Other US firms, such as Kirkland & Ellis, demonstrated just how powerful those institutional relations can be when coupled with leading buyout lawyers. The fact that Kirkland & Ellis snapped up the instruction to advise on the public takeover of Stada speaks volumes. However, the firm also suffered departures: The arrival of US firm Sidley Austin, which has a strong PE practice in its other offices, came by capturing a team around Volker Kullmann from Kirkland & Ellis.

Frequent lateral moves in PE firms

With such large deals in the market it is not surprising that private equity lawyers are much in demand and there has been considerable movement between firms. The almost complete dissolution of King & Wood Mallesons was particularly important because it had a strong PE practice. The move of Dr. Christoph Brenner to Orrick Herrington & Sutcliffe boosted its PE practice, while Dr. Michael Cziesla moved to McDermott Will & Emery.

In the mid-cap market one of the spectacular moves was that of the highly-rated Dr. Michael Bernhardt to Milbank Tweed Hadley & McCloy, who had almost single-handedly built a strong PE practice at Allen & Overy. A similar move was the team from K&L Gates to DLA Piper, reinforcing a team which has been one of the fastest developing in the market.

Moves of senior partners are less common. Thus the move of one of the most experienced PE lawyers in the market, Christopher Kellett, from Clifford Chance to Linklaters surprised many. It is another attempt to exploit the institutional relations Linklaters has in London and to fill a gap in the age structure of the German practice, especially after the firm lost a leading partner to Latham & Watkins last year.
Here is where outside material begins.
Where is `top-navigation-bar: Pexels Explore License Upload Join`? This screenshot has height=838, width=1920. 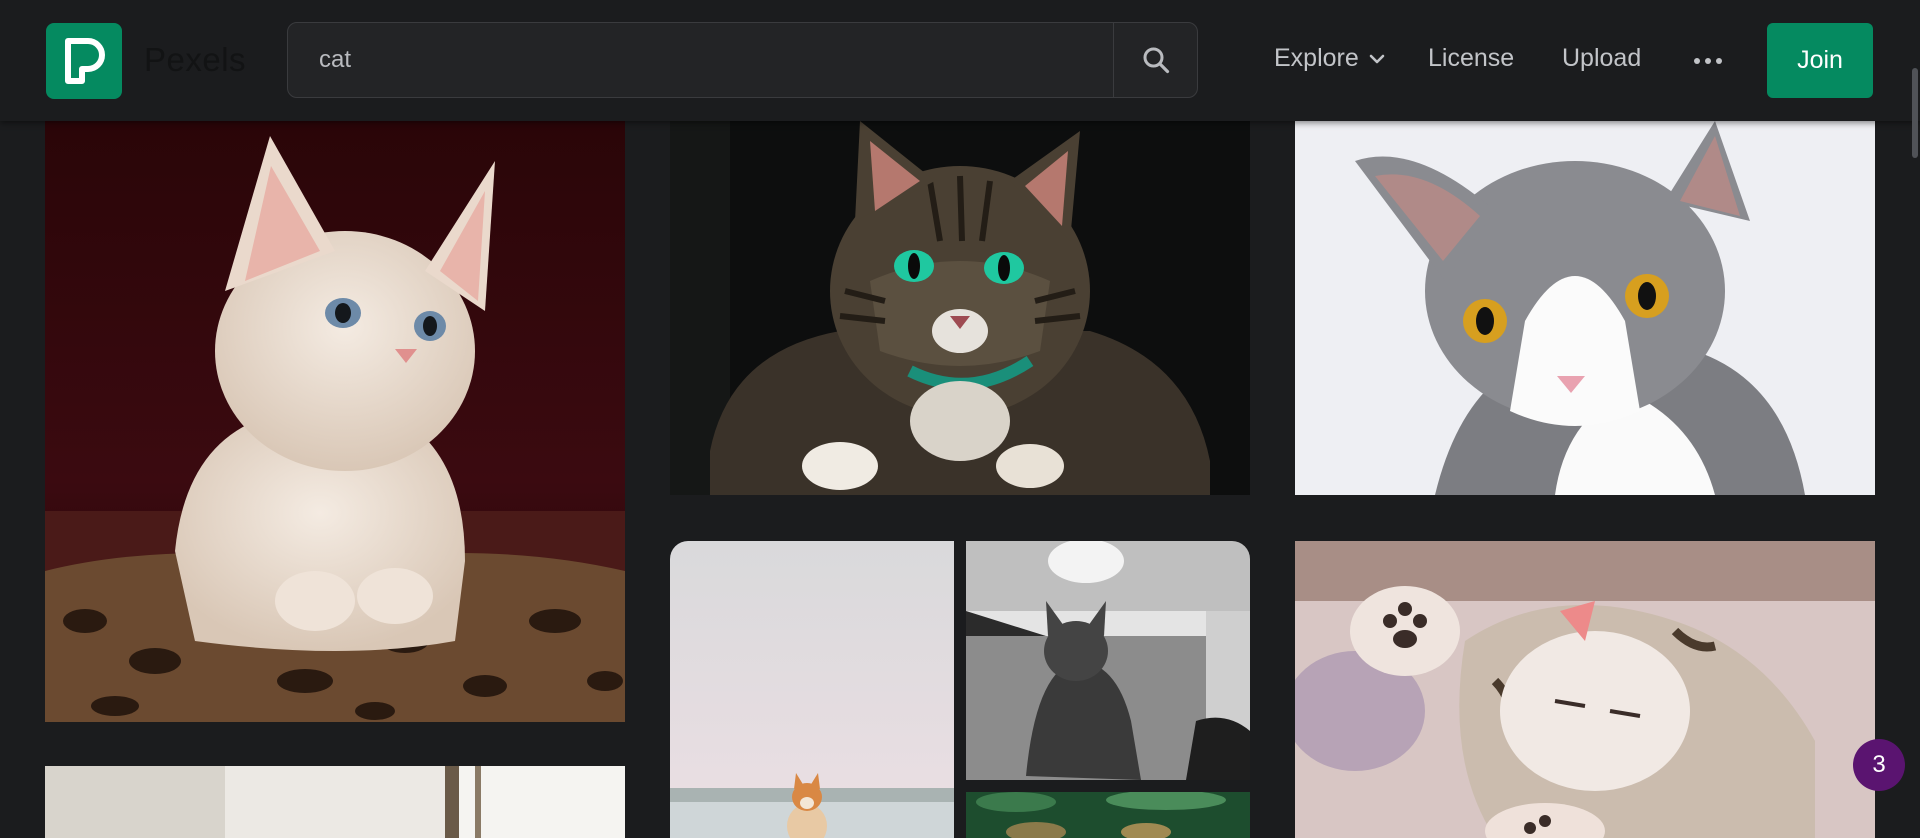
top-navigation-bar: Pexels Explore License Upload Join is located at coordinates (960, 60).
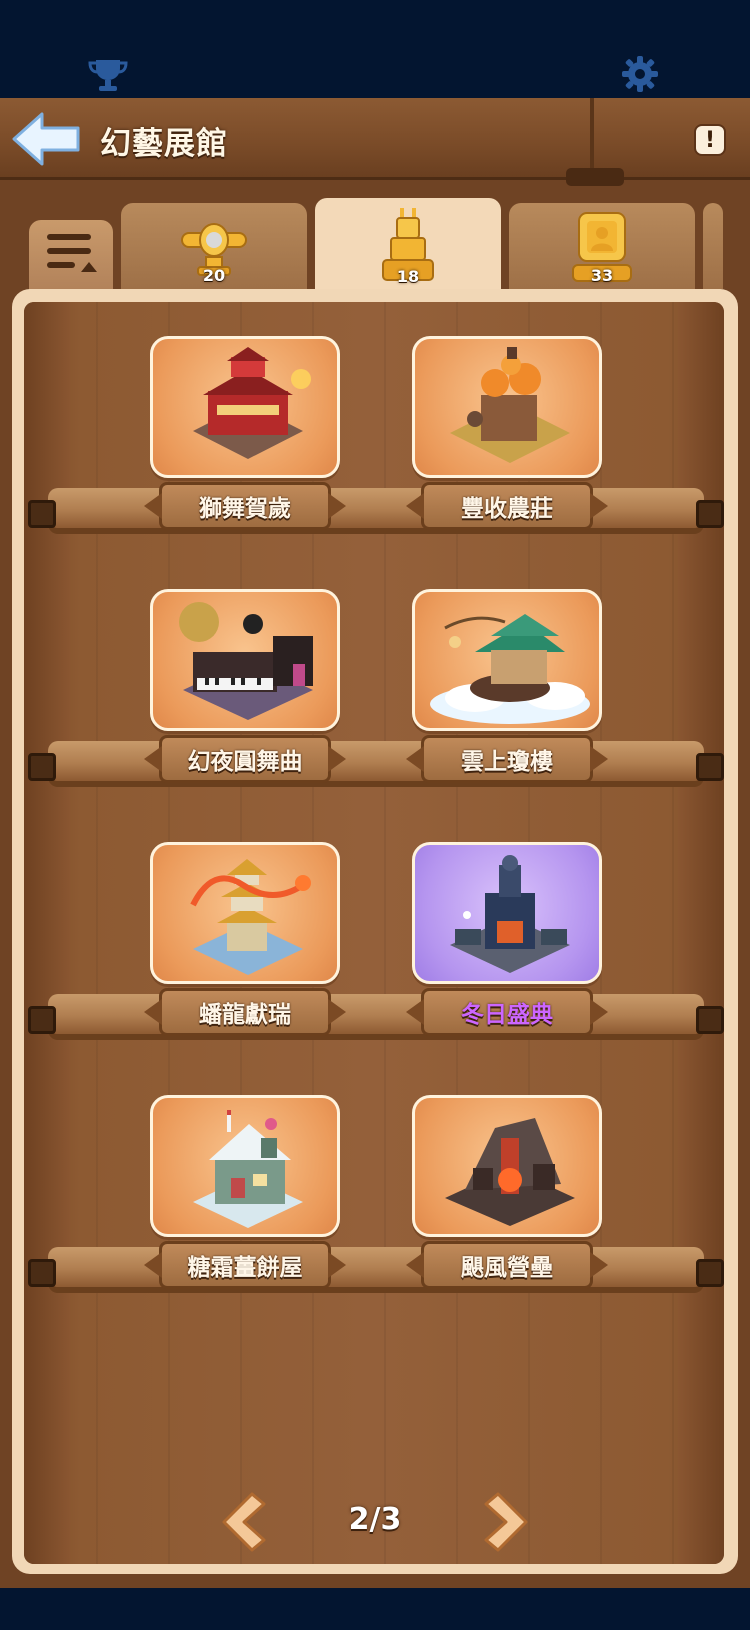 Image resolution: width=750 pixels, height=1630 pixels. Describe the element at coordinates (640, 74) in the screenshot. I see `settings-gear-icon` at that location.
The VC market has remained calm by comparison.


Private equity (PE) includes all kinds of activity in the fields of venture capital and risk capital, be it advice to private equity houses or capital holding companies on large transactions (large-cap) or midsized transactions (mid-cap). Firms advise either the private equity house, the target company or its shareholders, and these transactions are similar to M&A deals. Due to the increased market segmentation, there are now separate rankings for mid- and large-cap transactions.

Venture capital (VC) is taken to mean the early investment at the beginning of a company’s development (startup or seed capital). Private equity (PE) refers to larger deals, including those with a large proportion of debt finance (leveraged buyout or LBO).